WHAT TO DO — Please copy out every line of the data word for word.

:: RECORDS PROVIDED ::

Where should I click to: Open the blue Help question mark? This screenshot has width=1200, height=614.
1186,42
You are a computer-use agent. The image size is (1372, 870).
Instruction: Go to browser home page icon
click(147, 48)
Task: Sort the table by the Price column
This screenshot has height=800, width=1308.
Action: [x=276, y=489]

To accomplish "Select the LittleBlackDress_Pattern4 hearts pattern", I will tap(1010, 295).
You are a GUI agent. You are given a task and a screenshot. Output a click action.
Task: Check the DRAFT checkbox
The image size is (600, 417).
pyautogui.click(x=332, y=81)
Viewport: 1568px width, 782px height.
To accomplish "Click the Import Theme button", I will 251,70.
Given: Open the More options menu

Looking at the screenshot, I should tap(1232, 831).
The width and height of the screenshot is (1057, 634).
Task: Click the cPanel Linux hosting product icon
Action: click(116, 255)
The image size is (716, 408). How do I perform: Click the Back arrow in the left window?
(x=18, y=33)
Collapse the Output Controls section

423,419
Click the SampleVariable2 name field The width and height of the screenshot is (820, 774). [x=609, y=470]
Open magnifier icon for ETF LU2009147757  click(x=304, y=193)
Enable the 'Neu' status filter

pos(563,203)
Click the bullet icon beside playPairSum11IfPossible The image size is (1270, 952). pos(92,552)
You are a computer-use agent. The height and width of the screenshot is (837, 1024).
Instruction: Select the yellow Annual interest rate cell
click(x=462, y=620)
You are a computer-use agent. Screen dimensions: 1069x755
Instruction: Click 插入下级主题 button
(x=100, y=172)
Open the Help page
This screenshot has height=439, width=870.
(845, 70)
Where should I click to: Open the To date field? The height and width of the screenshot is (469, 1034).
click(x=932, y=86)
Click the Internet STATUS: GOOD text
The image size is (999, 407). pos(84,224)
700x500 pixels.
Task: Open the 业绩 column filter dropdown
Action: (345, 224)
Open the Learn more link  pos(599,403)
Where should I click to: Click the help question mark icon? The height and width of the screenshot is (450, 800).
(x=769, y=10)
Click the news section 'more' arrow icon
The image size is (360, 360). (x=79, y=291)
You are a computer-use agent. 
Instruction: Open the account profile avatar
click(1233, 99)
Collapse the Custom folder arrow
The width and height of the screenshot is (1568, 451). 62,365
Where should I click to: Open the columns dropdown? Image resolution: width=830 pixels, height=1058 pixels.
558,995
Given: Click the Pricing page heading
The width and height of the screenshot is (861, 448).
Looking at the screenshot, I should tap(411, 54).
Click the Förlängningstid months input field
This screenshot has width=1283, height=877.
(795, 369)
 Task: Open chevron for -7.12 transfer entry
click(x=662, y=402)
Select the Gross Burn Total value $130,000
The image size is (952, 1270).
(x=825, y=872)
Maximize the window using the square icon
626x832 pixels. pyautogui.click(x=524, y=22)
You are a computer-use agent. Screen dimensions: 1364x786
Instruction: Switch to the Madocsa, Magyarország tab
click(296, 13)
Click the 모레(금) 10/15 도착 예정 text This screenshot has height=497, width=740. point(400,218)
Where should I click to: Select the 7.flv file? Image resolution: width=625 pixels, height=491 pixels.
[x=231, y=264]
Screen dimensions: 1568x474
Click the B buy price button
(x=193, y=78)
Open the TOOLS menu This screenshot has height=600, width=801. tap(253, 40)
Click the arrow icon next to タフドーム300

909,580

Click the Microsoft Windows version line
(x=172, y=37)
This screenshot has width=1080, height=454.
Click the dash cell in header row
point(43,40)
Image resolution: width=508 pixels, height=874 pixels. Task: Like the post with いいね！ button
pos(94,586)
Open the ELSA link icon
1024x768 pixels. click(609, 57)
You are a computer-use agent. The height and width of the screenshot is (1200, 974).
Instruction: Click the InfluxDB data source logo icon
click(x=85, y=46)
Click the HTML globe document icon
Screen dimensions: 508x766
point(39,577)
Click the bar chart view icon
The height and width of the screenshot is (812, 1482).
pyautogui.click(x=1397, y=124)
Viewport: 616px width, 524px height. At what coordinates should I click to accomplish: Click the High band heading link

:::

SOLUTION FOR THIS EXERCISE —
Where should I click to: Open the blue Help question mark? This screenshot has width=1200, height=614.
1186,42
You are a computer-use agent. The image size is (1372, 870).
Instruction: Go to browser home page icon
click(147, 48)
Task: Sort the table by the Price column
This screenshot has height=800, width=1308.
Action: [x=276, y=489]

To accomplish "Select the LittleBlackDress_Pattern4 hearts pattern", I will tap(1010, 295).
You are a GUI agent. You are given a task and a screenshot. Output a click action.
Task: Check the DRAFT checkbox
The image size is (600, 417).
pyautogui.click(x=332, y=81)
Viewport: 1568px width, 782px height.
To accomplish "Click the Import Theme button", I will 251,70.
Given: Open the More options menu

Looking at the screenshot, I should tap(1232, 831).
The width and height of the screenshot is (1057, 634).
Task: Click the cPanel Linux hosting product icon
Action: click(116, 255)
The image size is (716, 408). How do I perform: Click the Back arrow in the left window?
(x=18, y=33)
Collapse the Output Controls section

423,419
Click the SampleVariable2 name field The width and height of the screenshot is (820, 774). [x=609, y=470]
Open magnifier icon for ETF LU2009147757  click(x=304, y=193)
Enable the 'Neu' status filter

pos(563,203)
Click the bullet icon beside playPairSum11IfPossible The image size is (1270, 952). pos(92,552)
You are a computer-use agent. The height and width of the screenshot is (837, 1024).
Instruction: Select the yellow Annual interest rate cell
click(x=462, y=620)
You are a computer-use agent. Screen dimensions: 1069x755
Instruction: Click 插入下级主题 button
(x=100, y=172)
Open the Help page
This screenshot has height=439, width=870.
(845, 70)
Where should I click to: Open the To date field? The height and width of the screenshot is (469, 1034).
click(x=932, y=86)
Click the Internet STATUS: GOOD text
The image size is (999, 407). pos(84,224)
700x500 pixels.
Task: Open the 业绩 column filter dropdown
Action: (345, 224)
Open the Learn more link  pos(599,403)
Where should I click to: Click the help question mark icon? The height and width of the screenshot is (450, 800).
(x=769, y=10)
Click the news section 'more' arrow icon
The image size is (360, 360). (x=79, y=291)
You are a computer-use agent. 
Instruction: Open the account profile avatar
click(1233, 99)
Collapse the Custom folder arrow
The width and height of the screenshot is (1568, 451). 62,365
Where should I click to: Open the columns dropdown? Image resolution: width=830 pixels, height=1058 pixels.
558,995
Given: Click the Pricing page heading
The width and height of the screenshot is (861, 448).
Looking at the screenshot, I should tap(411, 54).
Click the Förlängningstid months input field
This screenshot has width=1283, height=877.
(795, 369)
 Task: Open chevron for -7.12 transfer entry
click(x=662, y=402)
Select the Gross Burn Total value $130,000
The image size is (952, 1270).
(x=825, y=872)
Maximize the window using the square icon
626x832 pixels. pyautogui.click(x=524, y=22)
You are a computer-use agent. Screen dimensions: 1364x786
Instruction: Switch to the Madocsa, Magyarország tab
click(296, 13)
Click the 모레(금) 10/15 도착 예정 text This screenshot has height=497, width=740. point(400,218)
Where should I click to: Select the 7.flv file? Image resolution: width=625 pixels, height=491 pixels.
[x=231, y=264]
Screen dimensions: 1568x474
Click the B buy price button
(x=193, y=78)
Open the TOOLS menu This screenshot has height=600, width=801. tap(253, 40)
Click the arrow icon next to タフドーム300

909,580

Click the Microsoft Windows version line
(x=172, y=37)
This screenshot has width=1080, height=454.
Click the dash cell in header row
point(43,40)
Image resolution: width=508 pixels, height=874 pixels. Task: Like the post with いいね！ button
pos(94,586)
Open the ELSA link icon
1024x768 pixels. click(609, 57)
You are a computer-use agent. The height and width of the screenshot is (1200, 974).
Instruction: Click the InfluxDB data source logo icon
click(x=85, y=46)
Click the HTML globe document icon
Screen dimensions: 508x766
point(39,577)
Click the bar chart view icon
The height and width of the screenshot is (812, 1482).
pyautogui.click(x=1397, y=124)
Viewport: 616px width, 524px height. At what coordinates should I click to accomplish: Click the High band heading link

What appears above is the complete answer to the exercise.